Spektakl polityczny, nieprawdziwy, niesprawiedliwy i nikczemny atak na Platformę Obywatelską - tak politycy PO podsumowali wystąpienie Zbigniewa Ziobry, po którym zrzekł się on immunitetu. - Wykorzystał czas antenowy, by dać show i przemówić do elektoratu PiS - ocenili natomiast ludowcy.
Używając inwektyw, niesprawiedliwie zaatakował PO. W sytuacji, gdy nie jest to spór między PO a PiS, tylko między Zbigniewem Ziobro a prawem. Zbigniew Chlebowski, PO
PO: Niesprawiedliwie nas zaatakował
- Używając inwektyw, niesprawiedliwie zaatakował PO. W sytuacji, gdy nie jest to spór między PO a PiS, tylko między Zbigniewem Ziobro a prawem – mówił na konferencji w Sejmie Chlebowski. – W sporze między prawem a Prawem i Sprawiedliwością, my opowiadamy się po stronie prawa – dodał Karpiniuk.

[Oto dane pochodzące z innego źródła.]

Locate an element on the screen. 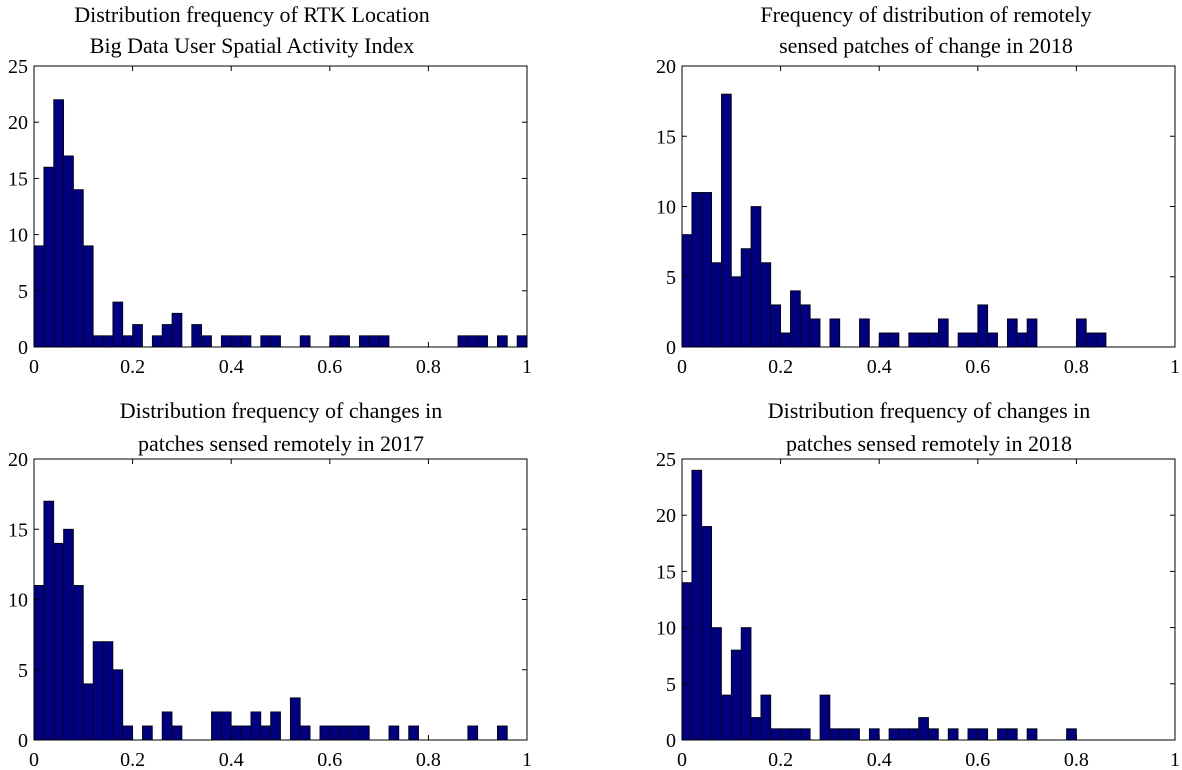 This screenshot has height=770, width=1182. subplot-2-xtick-label-5: 0.8 is located at coordinates (1076, 367).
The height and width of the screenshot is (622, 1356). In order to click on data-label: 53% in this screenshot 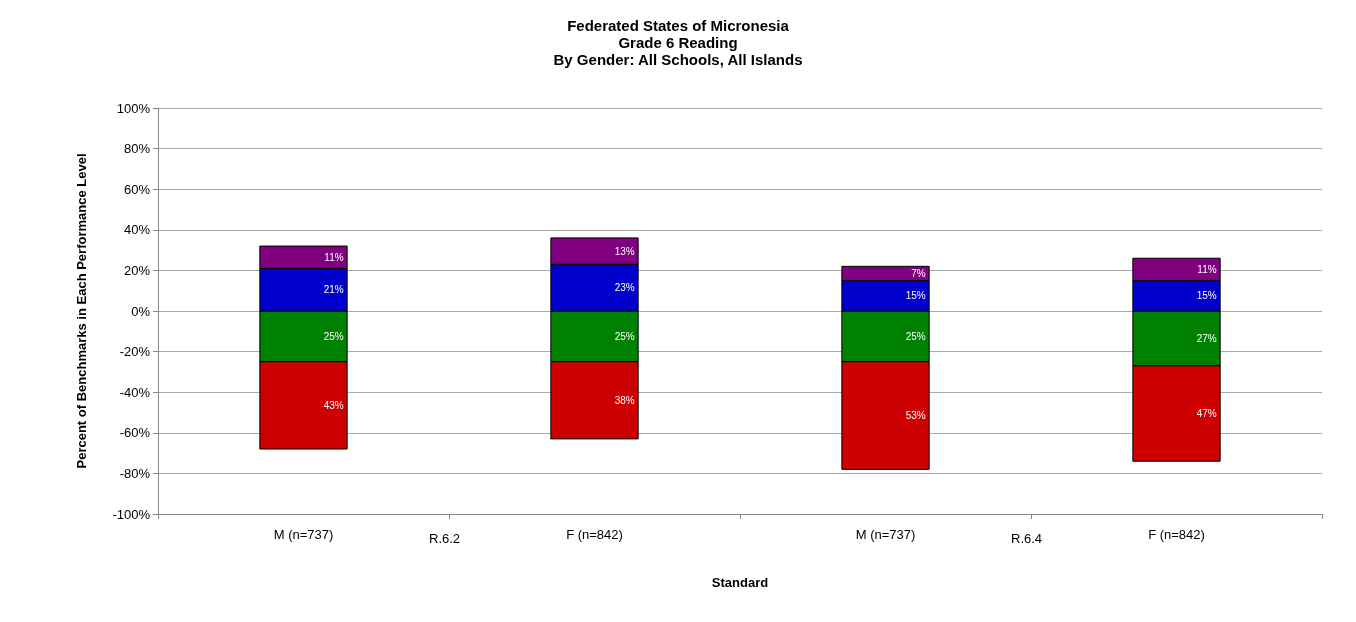, I will do `click(916, 416)`.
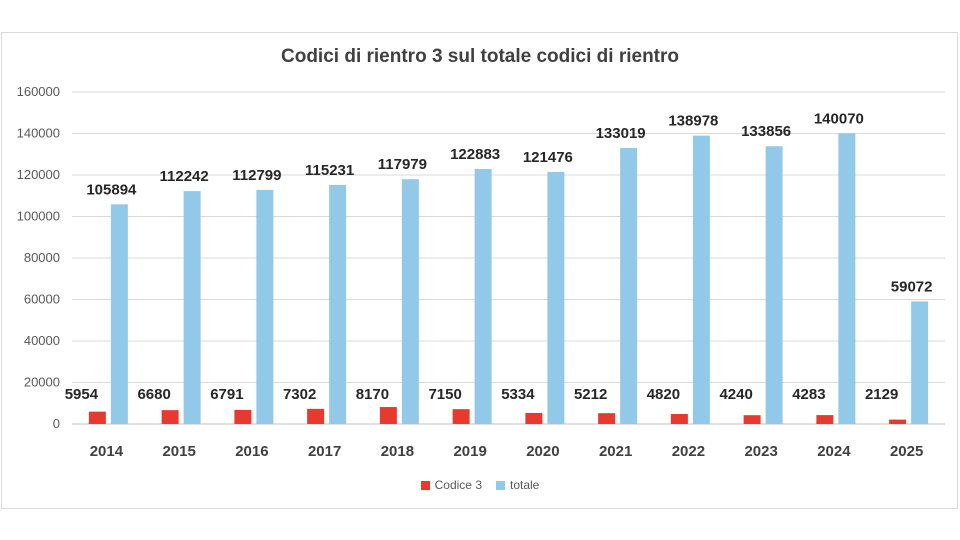 The height and width of the screenshot is (540, 960). I want to click on y-tick-label: 60000, so click(42, 300).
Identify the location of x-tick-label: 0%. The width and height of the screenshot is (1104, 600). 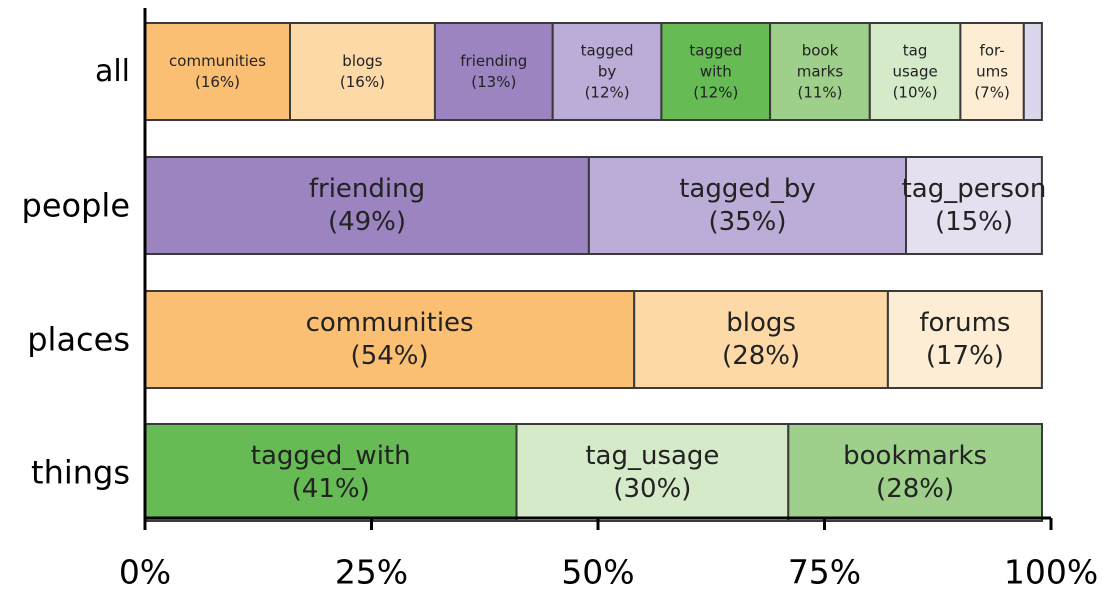
(145, 572).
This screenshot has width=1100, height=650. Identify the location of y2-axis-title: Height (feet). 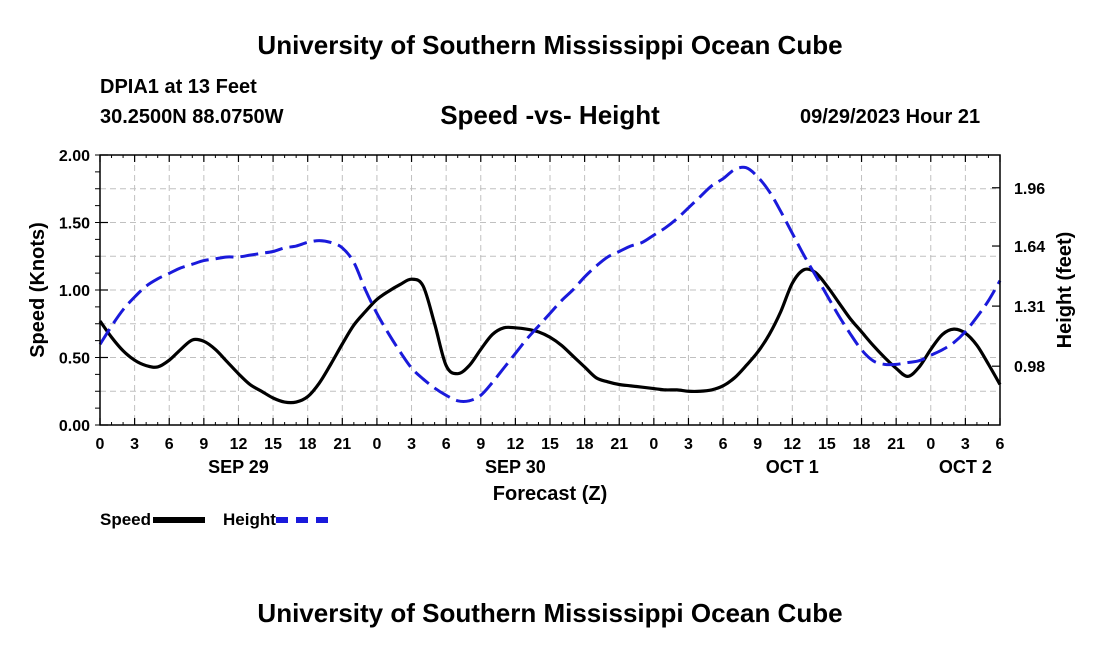
(1065, 290).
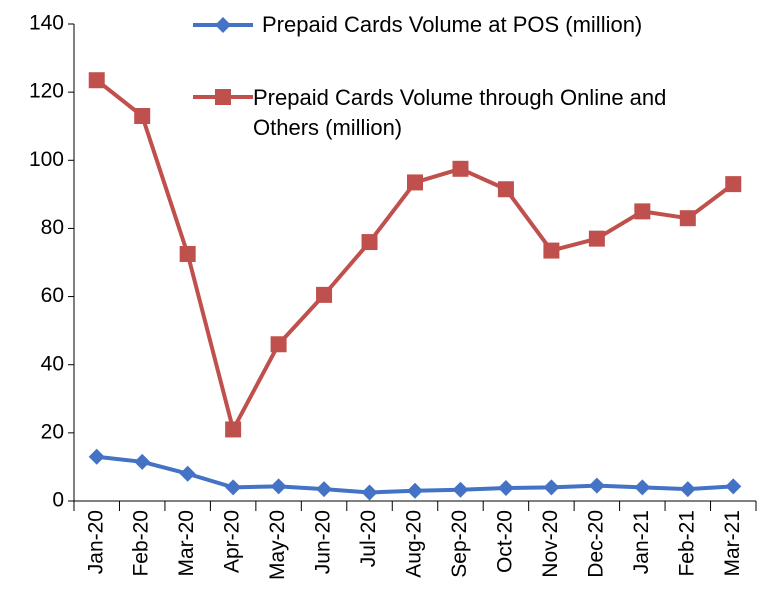 This screenshot has height=600, width=757. Describe the element at coordinates (460, 544) in the screenshot. I see `x-tick-label: Sep-20` at that location.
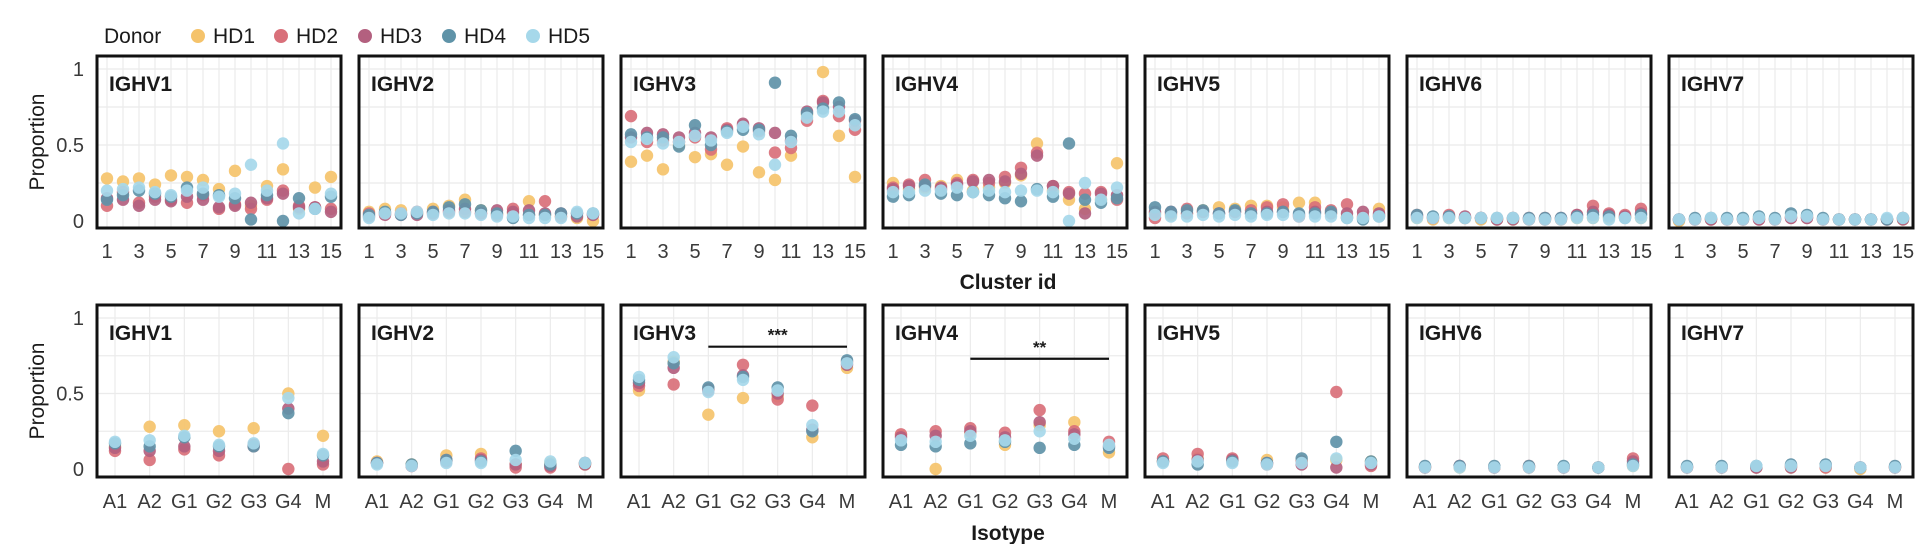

Poseł PO przekonywał, że sprawa Ziobry, to kolejny przykład na to, że trzeba rozdzielić funkcje ministra sprawiedliwości i prokuratora generalnego, by nie dochodziło do politycznych nacisków na organy ścigania. - To Ziobro manipulował prokuraturą – stwierdził Karpiniuk.
PSL: Wykorzystał czas antenowy
Ziobrę skrytykowali też ludowcy. Szef klubu PSL Stanisław Żelichowski stwierdził, że były minister nie rozwiał żadnych wątpliwości w związku z prokuratorskimi zarzutami, a jedynie wykorzystał czas antenowy, by dać show i przemówić do elektoratu PiS.
- Pan Ziobro mówił o wszystkim, co mu przyszło na myśl, natomiast nie odnosił się do sedna sprawy, do zarzutu prokuratury – powiedział Żelichowski. - Pokazał jakim był szeryfem, jak walczył z korupcją, jak jego następcy przestali z nią walczyć. A więc za darmo zaistniał w telewizji – dodał.
Lewica: Niewielu wiedziało, o co mu chodzi
O Ziobrze, który przedstawił się w Sejmie, jako szeryf mówił też w TVN24 Jerzy Wenderlich z klubu Lewica. - Próbował się przedstawić, jako ten, który walczy z nieprawidłowościami, tylko niewiele osób mogło się domyślić, o co mu tak naprawdę chodzi poza tym, że chce się wybielić - ocenił Wenderlich. - Ja nie wiem, jakim prawem minister sprawiedliwości z innym prokuratorem bierze najważniejsze z punktu widzenia kraju akta i biegnie do szefa partii a potem zamiast to śledztwo przyspieszyć, rozmywa się - dodał.